企業やあるプロジェクトにおいて、多額の資金が必要な際に、銀行団を組むことにより、多額の資金を提供することが可能になります。
近年は、SDGs(Sustainable Development Goals/持続可能な開発目標)の高まりもあり、契約時に定めたSDGsに関連する指標をクリアすることで、ローンの金利を引き下げる、サスティナブル・リンク・シンジケートローンと呼ばれる商品も出てきています。
(2) 銀行側のメリット
銀行側のメリットとしては、一行では対応が難しい資金調達ニーズに対して、シンジケートを組むことでリスクの分散を図り対応することが可能になります。
また、シンジケートローンを中心となりアレンジするアレンジャー銀行に就任することで、通常のバイラテラル(一行による取引。銀行ではバイラテと言います。)の取引より大きな収益機会を得ることができます。
アレンジャーを務めることで、企業とのリレーションの構築、収益機会の拡大が図れるため、各銀行が競ってシンジケートローンの提案を実施することになります。
企業側からアレンジャーに指名されることを、「マンデートを獲得する」と言い、マンデートの獲得に向け最適な提案を実施していきます。
(3) 企業側のメリット
資金調達をする企業側のメリットとしては、各銀行から同条件で資金調達ができるため、銀行ごとに条件交渉をする必要がなく手続きを簡素化できることが挙げられます。
また、バイラテの取引では資金調達が難しい銀行や今まで取引のなかった銀行からも、シンジケートローンであれば、資金調達が可能になることが挙げられます。
特に、日本国外の外国企業が、日本の金融機関や保険会社から資金を調達する際は、シンジケートローンは有効な手段となります。
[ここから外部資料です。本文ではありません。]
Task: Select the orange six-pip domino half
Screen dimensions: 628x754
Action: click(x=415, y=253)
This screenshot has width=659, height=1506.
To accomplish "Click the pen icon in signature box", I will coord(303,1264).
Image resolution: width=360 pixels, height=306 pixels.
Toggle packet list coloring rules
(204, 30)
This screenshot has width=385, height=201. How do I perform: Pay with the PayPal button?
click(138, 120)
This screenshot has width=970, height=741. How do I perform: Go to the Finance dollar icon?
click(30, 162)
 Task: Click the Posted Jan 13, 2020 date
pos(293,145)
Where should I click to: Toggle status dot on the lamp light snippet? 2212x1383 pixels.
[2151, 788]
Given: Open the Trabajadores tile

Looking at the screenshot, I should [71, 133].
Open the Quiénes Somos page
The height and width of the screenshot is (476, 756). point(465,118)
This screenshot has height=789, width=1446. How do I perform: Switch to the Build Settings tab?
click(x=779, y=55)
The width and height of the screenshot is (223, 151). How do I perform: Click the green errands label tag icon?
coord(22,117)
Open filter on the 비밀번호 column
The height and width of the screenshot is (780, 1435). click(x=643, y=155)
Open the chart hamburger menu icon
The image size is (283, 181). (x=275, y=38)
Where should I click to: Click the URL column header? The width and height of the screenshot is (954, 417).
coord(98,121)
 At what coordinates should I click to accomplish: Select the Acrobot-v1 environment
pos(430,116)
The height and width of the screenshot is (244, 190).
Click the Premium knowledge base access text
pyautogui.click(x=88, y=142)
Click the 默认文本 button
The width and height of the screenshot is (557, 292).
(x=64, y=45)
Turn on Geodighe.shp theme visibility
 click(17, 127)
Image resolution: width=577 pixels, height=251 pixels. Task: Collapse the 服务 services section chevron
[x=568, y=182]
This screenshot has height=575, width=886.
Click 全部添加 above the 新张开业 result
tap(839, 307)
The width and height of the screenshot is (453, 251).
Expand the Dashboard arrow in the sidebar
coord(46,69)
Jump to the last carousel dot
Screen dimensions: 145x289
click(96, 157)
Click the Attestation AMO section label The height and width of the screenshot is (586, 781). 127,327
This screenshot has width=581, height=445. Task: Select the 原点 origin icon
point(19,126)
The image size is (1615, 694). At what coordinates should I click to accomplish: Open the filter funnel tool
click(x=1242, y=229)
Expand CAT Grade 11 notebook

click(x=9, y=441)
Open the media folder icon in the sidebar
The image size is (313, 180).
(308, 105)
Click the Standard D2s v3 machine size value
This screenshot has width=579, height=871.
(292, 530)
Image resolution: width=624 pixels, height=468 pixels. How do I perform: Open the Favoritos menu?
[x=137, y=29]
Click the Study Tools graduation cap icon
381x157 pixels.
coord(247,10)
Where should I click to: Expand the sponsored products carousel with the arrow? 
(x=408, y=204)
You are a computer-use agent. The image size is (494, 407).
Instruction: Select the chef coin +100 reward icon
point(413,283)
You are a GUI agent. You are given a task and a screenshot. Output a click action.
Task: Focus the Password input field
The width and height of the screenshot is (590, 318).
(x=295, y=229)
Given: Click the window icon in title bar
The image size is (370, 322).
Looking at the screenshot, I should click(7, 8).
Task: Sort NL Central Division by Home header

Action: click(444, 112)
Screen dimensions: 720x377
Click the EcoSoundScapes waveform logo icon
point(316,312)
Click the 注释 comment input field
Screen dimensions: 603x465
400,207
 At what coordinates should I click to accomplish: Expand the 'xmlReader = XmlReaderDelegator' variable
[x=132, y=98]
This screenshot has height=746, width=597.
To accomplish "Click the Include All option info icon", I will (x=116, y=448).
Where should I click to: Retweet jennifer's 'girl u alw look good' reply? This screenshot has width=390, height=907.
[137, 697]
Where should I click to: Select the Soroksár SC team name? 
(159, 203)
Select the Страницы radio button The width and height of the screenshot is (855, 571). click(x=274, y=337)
メガバンクや海外に積極的な地方銀行は、海外支店が直接外国企業と取引をしている場合もありますが、その他多くの金融機関は単独では外国企業との取引をしていないケースがほとんどです。シンジケートローンを活用することで、そのような金融機関からも資金調達をすることが可能となります。
2. 業務内容とやりがい
(1) 担当部署の業務内容
シンジケートローンを担当する部署は、部署として個別の取引先を抱えているわけではありません。各企業を担当する法人営業担当者が、取引先のニーズを聴取した後、シンジケートローンの担当部署に連絡をして、取引先への提案が始まります。
- 提案からの一連の流れは下記の通りです。
- 取引先への提案
- 条件交渉
- 金融機関へのサウンディング(金利条件の目安や調達企業の概要を示した上で、シンジケート団に参加する意向があるかの事前確認)
- アレンジャーマンデートの獲得
- ローンチ(金融機関への条件提示、参加意思の確認)
- 金融機関向けのロードショーの開催
- 金融機関からの質問対応
- 契約書の内容調整
- 最終的な金額等の調整
- 契約
- 融資実行
ここに記載しただけでも、かなり幅広い業務であることがわかるかと思います。
(2) 業務のやりがい
業務のやりがいとしてまず挙げられることは、新聞に載るような大きな案件を、中心となり組成できることです。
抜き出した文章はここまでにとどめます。